Supplied passage –
After receiving post-graduation degree, instead of going for employment, Mahajan chose to do farming in his Chinawal village. Banana cultivation in Jalgaon district started around 1925. Initially traditional farming methods like flood irrigation, sucker planting etc. were being used to grow banana crops. Water level in wells had dropped from 25 feet to 250 feet which had created scarcity of water for farming.

Mahajan successfully used modern methods of agriculture in his farms to conserve water and increase production of banana. Mahajan uses Grand Nain and shrimanti varieties of banana to grow in his farm. After his successful experimentation, he arranged thousands of farmer meetings all over Jalgaon district to spread awareness about high-tech methods of banana cultivation. He advocated agronomic practices like soil testing, planting tissue culture plants, drip irrigation to conserve water, fertigation which resulted in control of weeds, lower labour cost and increase in per plant yield of banana bunch from 15 kg to nearly 30 kg.

In June 2004, a team of agriculture officers from Kerala visited Chinawal during their study tour of Jalgaon district and met Mahajan. In their report to Government of Kerala, the team has described Mahajan's contribution to banana cultivation as "quite amazing".

Collected data –
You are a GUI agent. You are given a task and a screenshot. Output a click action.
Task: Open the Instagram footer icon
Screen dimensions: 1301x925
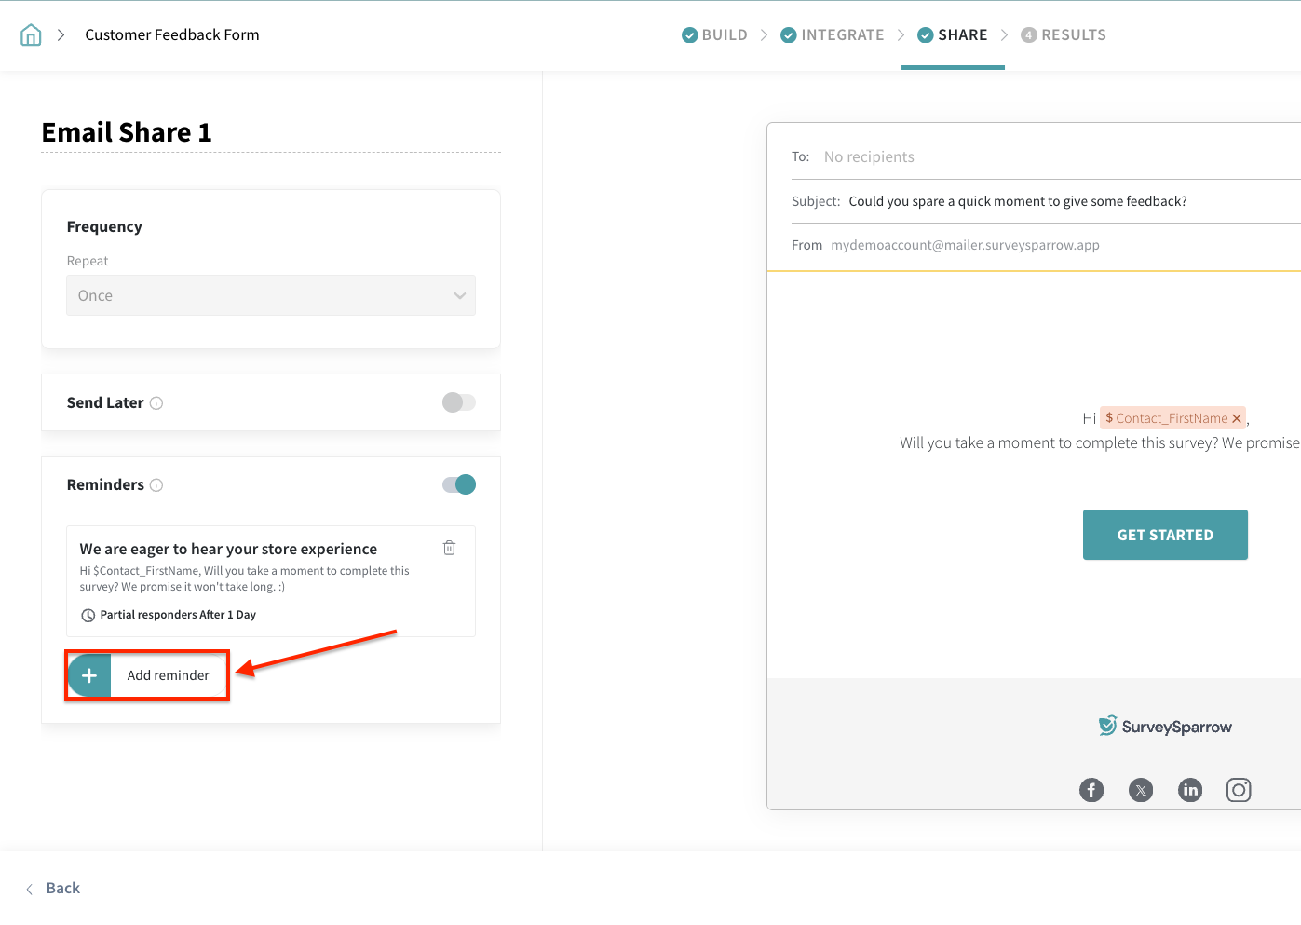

Questions on the material –
1. In the passage on Mahajan's banana farming, around what year did banana cultivation begin in Jalgaon district?
2. Continue the passage on Mahajan's banana farming from its final sentence.

Numbered responses –
1. Around 1925.

2.
==Honours==
In 2003, Government of Maharashtra honoured Mahajan with Jijamata Krishi Bhushan award. He has held positions of Honorary Secretary of Banana Growers Association of India and Director of Agricultural produce marketing committee, Raver. In 2000, he received 'Banana Life-Time Achievement Award' from Jain Irrigation Systems. In 2004, he became Management Council Member of National Banana Research Centre, Tiruchirappalli. In 2006, he was selected as member of Extended Education Council Committee in Mahatma Phule Agriculture University, Rahuri. In 2011, he was elected as Chairman of Krishi Utpann Baajaar Samiti (Agriculture Produce Marketing Committee), Raver.